(TASK)
State how many lines in the data contain the string "button", matching case exactly, and give only that number.

>> start INPUT

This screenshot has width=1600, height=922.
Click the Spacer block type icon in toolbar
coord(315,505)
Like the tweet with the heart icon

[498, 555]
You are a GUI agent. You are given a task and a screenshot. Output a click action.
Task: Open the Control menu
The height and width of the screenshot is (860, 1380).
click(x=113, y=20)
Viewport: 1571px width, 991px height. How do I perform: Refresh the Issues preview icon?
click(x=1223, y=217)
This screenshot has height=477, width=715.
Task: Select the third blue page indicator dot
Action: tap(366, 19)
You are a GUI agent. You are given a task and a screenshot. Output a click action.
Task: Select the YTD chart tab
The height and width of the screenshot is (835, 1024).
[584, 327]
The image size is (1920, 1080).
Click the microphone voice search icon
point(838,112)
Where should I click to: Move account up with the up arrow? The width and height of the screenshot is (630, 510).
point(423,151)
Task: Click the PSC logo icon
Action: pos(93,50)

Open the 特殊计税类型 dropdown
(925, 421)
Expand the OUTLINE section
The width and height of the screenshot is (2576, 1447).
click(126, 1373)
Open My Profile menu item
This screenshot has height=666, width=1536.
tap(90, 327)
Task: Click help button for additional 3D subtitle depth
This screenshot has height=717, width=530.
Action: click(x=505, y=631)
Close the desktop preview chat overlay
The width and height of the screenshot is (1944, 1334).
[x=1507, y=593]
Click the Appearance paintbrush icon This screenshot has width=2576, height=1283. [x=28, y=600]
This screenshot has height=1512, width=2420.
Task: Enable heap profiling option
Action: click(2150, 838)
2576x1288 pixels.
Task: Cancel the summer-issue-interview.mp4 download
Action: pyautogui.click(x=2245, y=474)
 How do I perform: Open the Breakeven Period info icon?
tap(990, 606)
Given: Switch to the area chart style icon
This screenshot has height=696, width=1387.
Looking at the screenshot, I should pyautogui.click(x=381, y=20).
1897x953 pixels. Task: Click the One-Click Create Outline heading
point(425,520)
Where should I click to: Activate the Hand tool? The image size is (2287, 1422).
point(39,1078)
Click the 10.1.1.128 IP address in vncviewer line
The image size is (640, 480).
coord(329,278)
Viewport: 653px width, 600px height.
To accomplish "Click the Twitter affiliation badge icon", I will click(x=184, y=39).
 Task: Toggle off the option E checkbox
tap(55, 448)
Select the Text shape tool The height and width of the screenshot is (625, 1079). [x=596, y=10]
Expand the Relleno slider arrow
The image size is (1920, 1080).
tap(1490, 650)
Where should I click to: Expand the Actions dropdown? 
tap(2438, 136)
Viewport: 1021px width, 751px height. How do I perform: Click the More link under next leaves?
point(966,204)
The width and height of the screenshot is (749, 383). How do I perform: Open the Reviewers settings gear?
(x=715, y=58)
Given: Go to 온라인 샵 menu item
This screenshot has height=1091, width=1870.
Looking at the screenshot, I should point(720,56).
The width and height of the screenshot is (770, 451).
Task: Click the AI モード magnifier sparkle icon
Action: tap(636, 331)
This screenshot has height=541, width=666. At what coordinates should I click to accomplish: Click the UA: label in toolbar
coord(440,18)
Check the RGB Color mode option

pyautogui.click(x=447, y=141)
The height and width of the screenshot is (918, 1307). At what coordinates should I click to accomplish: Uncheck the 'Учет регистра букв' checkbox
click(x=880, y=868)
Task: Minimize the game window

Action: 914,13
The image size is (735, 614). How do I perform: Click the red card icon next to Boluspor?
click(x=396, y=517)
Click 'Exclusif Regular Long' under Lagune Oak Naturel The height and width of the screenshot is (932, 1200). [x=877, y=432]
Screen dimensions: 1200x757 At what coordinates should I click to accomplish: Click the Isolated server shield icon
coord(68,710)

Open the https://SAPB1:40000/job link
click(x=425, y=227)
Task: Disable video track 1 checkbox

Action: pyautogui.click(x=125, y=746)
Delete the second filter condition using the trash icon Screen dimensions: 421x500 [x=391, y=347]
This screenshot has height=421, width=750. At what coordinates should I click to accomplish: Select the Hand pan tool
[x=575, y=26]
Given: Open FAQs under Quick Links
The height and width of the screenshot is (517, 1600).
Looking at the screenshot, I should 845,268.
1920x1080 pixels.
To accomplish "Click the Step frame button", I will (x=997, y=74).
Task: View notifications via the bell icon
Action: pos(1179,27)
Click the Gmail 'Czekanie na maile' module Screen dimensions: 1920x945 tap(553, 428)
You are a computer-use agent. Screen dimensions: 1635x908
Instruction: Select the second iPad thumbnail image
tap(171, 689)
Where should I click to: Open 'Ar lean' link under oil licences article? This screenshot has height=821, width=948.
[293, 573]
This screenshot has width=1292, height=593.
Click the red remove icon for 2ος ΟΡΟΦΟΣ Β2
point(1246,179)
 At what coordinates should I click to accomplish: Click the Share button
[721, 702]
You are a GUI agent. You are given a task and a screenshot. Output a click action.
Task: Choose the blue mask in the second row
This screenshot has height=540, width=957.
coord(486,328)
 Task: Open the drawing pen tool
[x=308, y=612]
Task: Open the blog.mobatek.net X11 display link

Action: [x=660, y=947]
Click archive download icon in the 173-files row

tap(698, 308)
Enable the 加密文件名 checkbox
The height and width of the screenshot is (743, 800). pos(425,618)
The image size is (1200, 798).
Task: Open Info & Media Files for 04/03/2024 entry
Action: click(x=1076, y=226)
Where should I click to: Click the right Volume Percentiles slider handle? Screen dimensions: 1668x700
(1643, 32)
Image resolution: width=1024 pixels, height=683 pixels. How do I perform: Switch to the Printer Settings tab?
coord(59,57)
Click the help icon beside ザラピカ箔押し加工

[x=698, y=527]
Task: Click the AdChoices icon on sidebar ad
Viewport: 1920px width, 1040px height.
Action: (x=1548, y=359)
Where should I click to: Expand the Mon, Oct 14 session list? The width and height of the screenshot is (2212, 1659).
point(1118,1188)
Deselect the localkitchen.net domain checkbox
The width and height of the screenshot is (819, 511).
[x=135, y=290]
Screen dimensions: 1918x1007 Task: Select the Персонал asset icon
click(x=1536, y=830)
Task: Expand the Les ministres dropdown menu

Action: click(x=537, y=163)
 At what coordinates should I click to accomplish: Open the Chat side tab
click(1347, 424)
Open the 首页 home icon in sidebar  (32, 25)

>> end INPUT

(SOLUTION FOR THIS EXERCISE)
3